What can we do to respond to this? A few talented leaders can make church services so good that people are attracted. The best of our churches can draw in great staff who will do this pretty well and build a growing congregation. But the rest of us – the large majority – cannot really manage to make our services that stunning and inspirational. That approach is only going to work for a few. And even those few, there are still plenty of people out there who just won’t come no matter what, and we’ll never reach them through church services. Better services are not the main way forward to see this generation reached for Christ.

Here’s an alternative suggestion. How about we stop trying to get people to come to our church services? I’m suggesting moving right away from the whole ‘church as event’ model, where church is something we do. And toward a ‘church as body’ model, where the church is a community of people sharing their lives and faith. That’s what our theology tells us church is, right? How about we start living that, a bit?

Let’s defocus the ‘church service’, and let’s stop talking about ‘going to church’. Seriously. That language says church is an event. It’s not: it’s a body of people. So let’s stop saying it. And let’s stop living it.

Let’s give people other ways of getting involved with the church community, without having to attend a ‘service’. Can the whole process of coming to know Jesus and take part in fellowship with his people, can that all kick off before a person has come to a Sunday service? I can’t see why not…

At our church, we hardly ever invite anyone to come along to our Sunday service. We invite them to heaps of other stuff, though, usually in people’s homes. By the time they decide to come along to the Sunday worship service, they already know most of the people there, they already feel like part of the community.

Church services have become an obstacle, a blockage which hinders us and our neighbours from connecting. I’m not suggesting we can them. Let’s just de-centre them. If our neighbours don’t feel able to come, let’s make some other pathways for them.

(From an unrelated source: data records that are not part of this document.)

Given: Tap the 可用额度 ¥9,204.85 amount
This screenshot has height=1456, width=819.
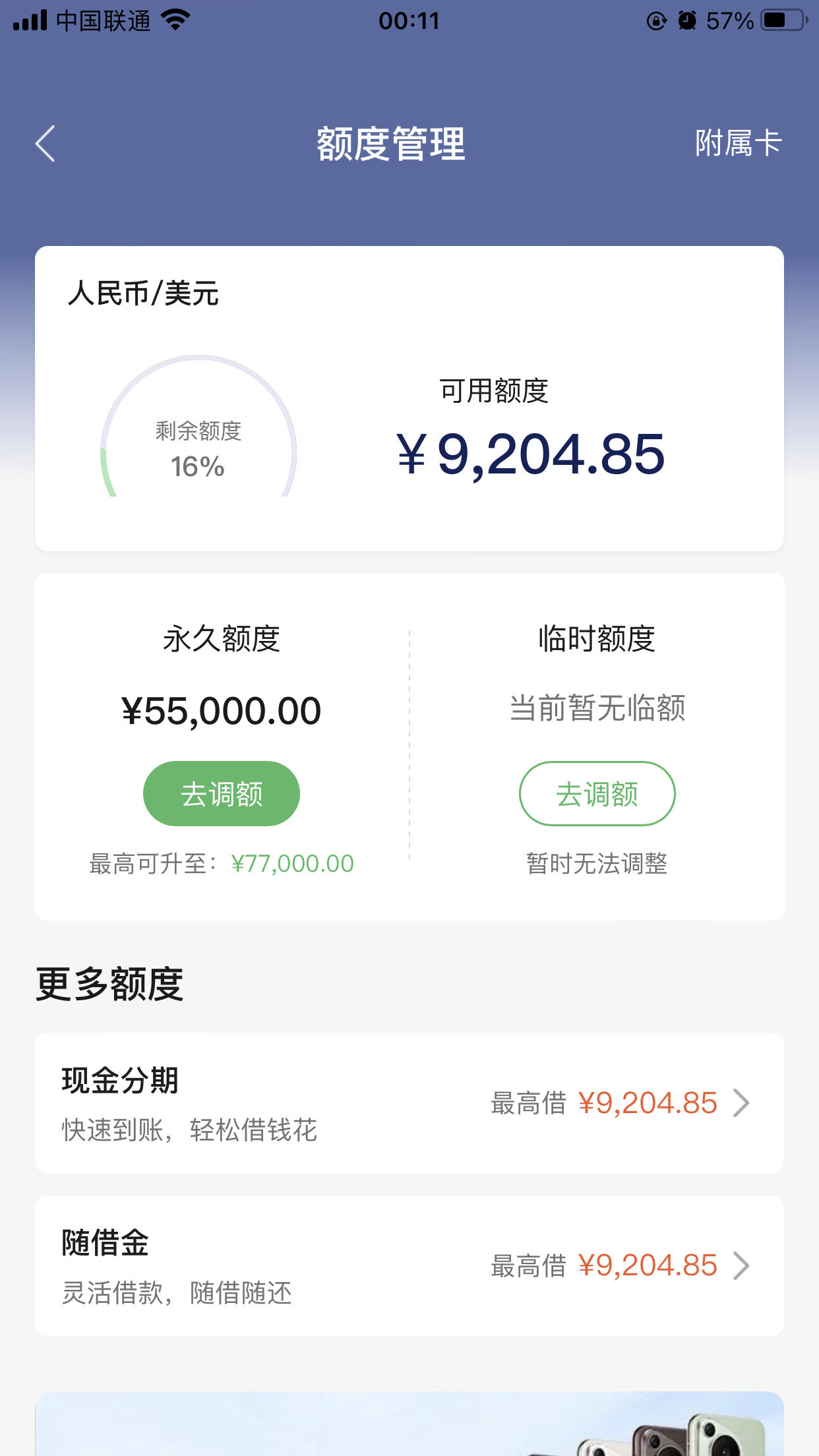Looking at the screenshot, I should tap(531, 454).
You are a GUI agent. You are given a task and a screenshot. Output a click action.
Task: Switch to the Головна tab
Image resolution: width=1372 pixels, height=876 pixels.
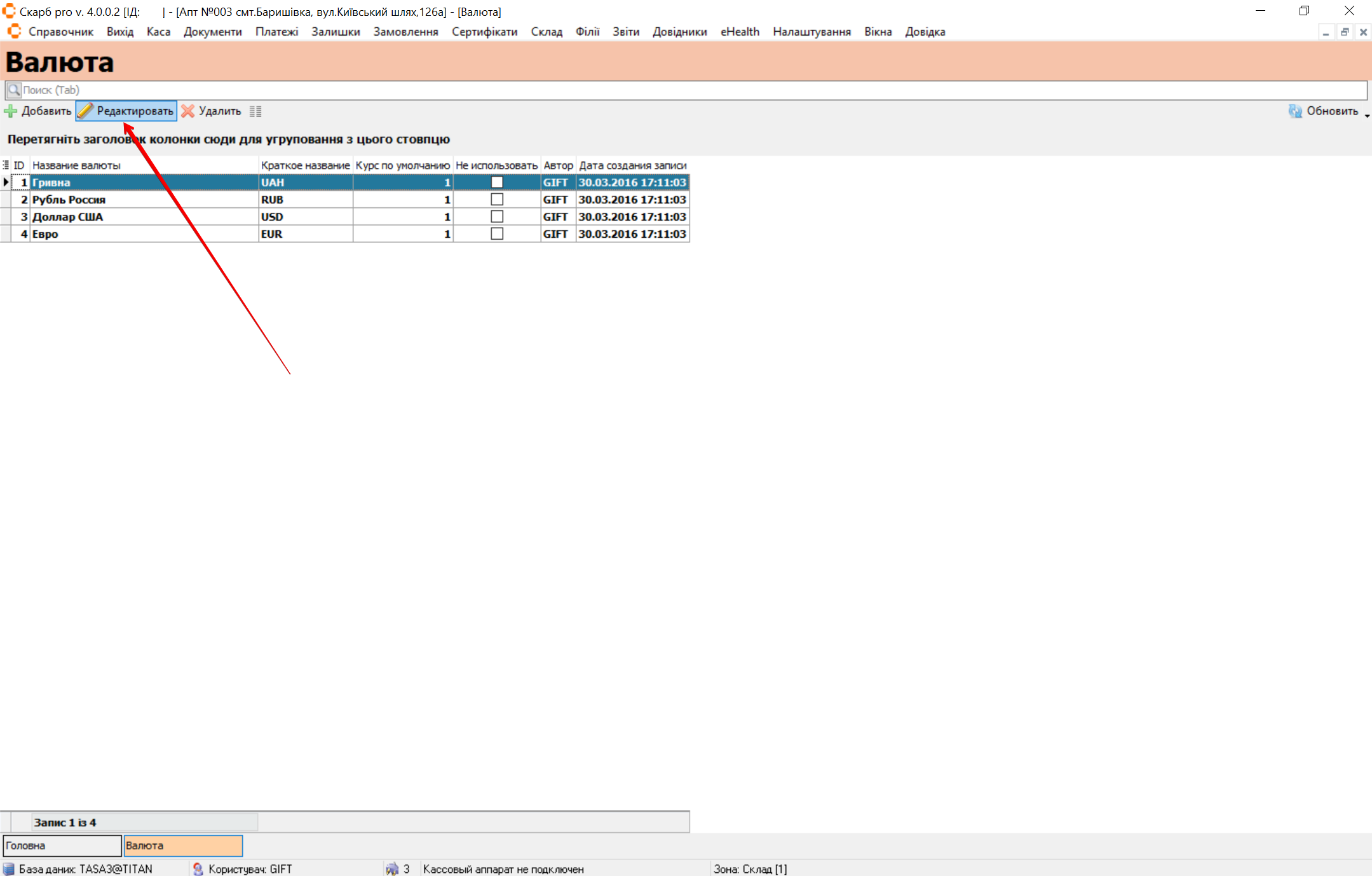click(x=62, y=845)
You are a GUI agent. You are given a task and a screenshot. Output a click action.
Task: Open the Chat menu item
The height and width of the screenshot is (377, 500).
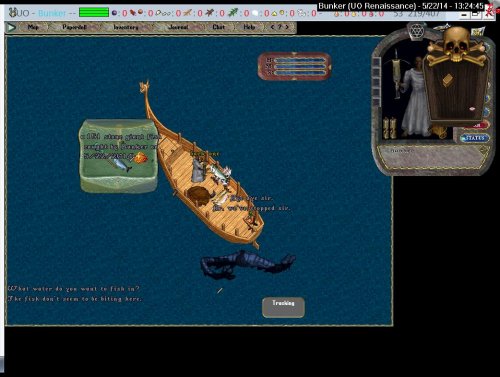click(219, 27)
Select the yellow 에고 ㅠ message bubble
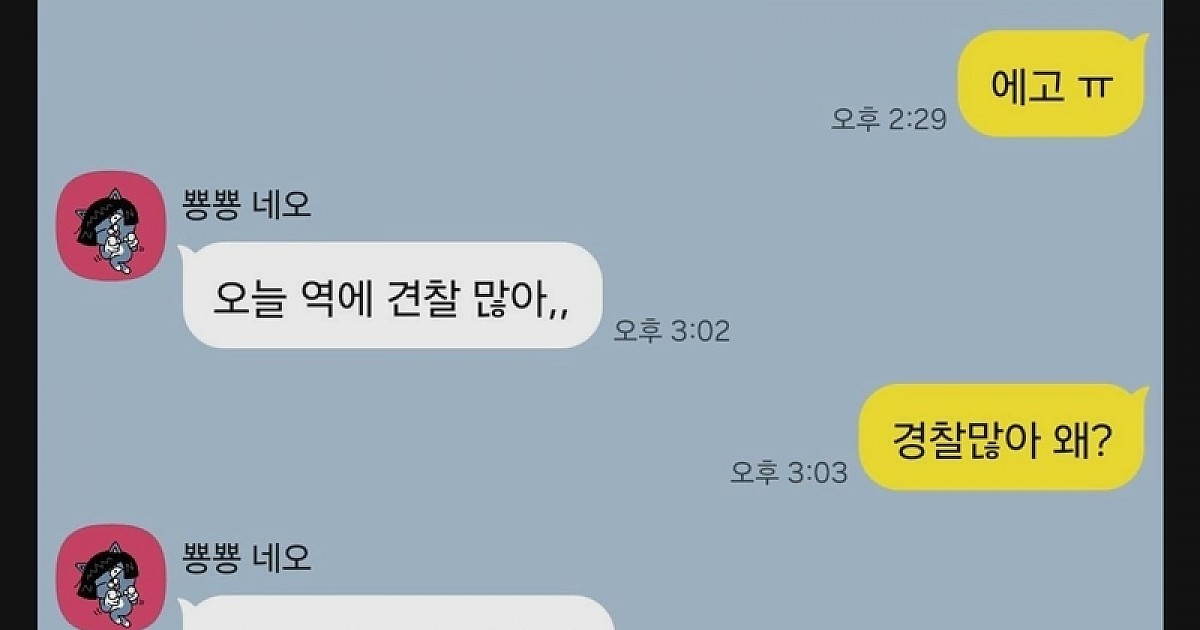The height and width of the screenshot is (630, 1200). (x=1051, y=86)
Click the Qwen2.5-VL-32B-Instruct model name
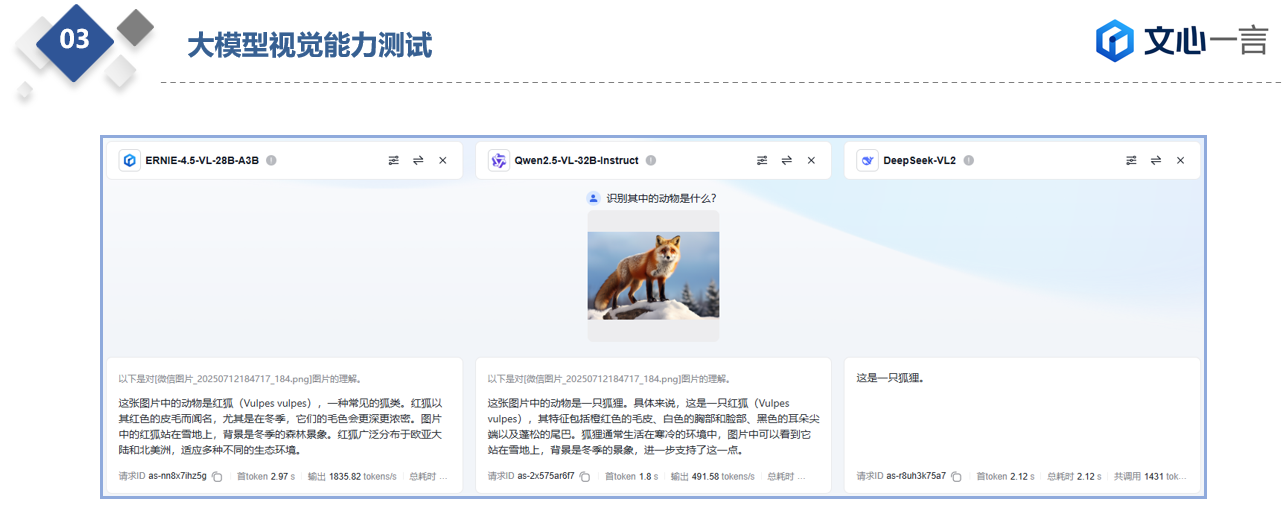The width and height of the screenshot is (1287, 527). [576, 160]
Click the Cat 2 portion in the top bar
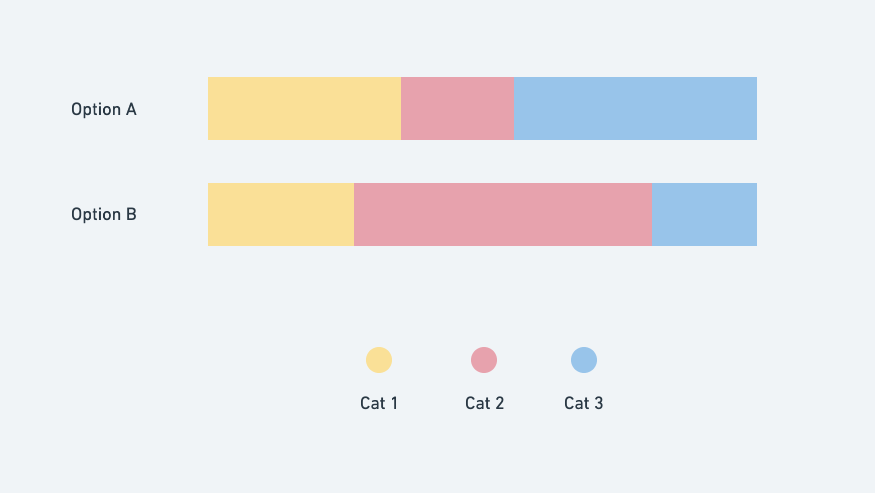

Maybe the needs of mission are going to push us to fix up our dodgy approach to church life!

  1. Dave Binggeli says:

    I think i know where that photo’s from…

  2. Matt Steele says:

    Plenty of wisdom in this blog. And perhaps I’m feeling slightly over-sensitive since I’m sitting about 15m from that sign 🙂 but it sounds a bit like a silver bullet approach to me. There are still plenty of unbelievers and de-churched who are open to coming to a church service. I met a woman in our church car park yesterday who (clearly hadn’t noticed the sign!) specifically asked me if we have a service on Sunday and then expressed her interest in coming along with her boys. Interestingly that’s the reason for the sign – with the decline at St Alban’s so many people in Five Dock don’t know that there is still a church (community or event – or perhaps ‘community that gathers’) here. Of course that doesn’t mean we’re relying on the church service or any other single thing to draw people into our community to hear the gospel. And it doesn’t mean we’ve got it all sorted – I have no idea how to reach most of the blokes in Five Dock. And I’m sure we could learn heaps from the brilliant community stuff you’re doing. But I still reckon having a sign – and inviting some people to church – is a good idea.

    • J says:

      Apologies for any offence caused, Matt. It was not intended. I have removed the picture.

      • Matt Steele says:

        Thanks J – no offence taken. Like I said I think there’s a lot of insight in the points you made. We’re certainly trying – though still learning – to find ways to bring people into our church community who might not feel comfortable coming into a church service. I just don’t think it’s a zero sum game. I want to do both church community and church gathering well. That’s partly for theological reasons and partly for cultural ones – while there’s a large move away from church generally there are sub-cultures who are still open to coming. Having said that at St As we haven’t gone close to cracking the Roman Catholic sub-culture (50% of FD population!) and I’m pretty sure your community emphasis is a better way to connect with them than trying to convince them to enter a non-RC church building.

  3. J says:

    Never been quite sure what a zero sum game was – but I think we’re roughly on the same page, Matt. Perhaps we have a slightly different level of hopefulness about getting newcomers to a church service. But it’s a difference of degree I guess.

    Sounds like you’re doing great work there in a difficult-to-reach area. Keep it up!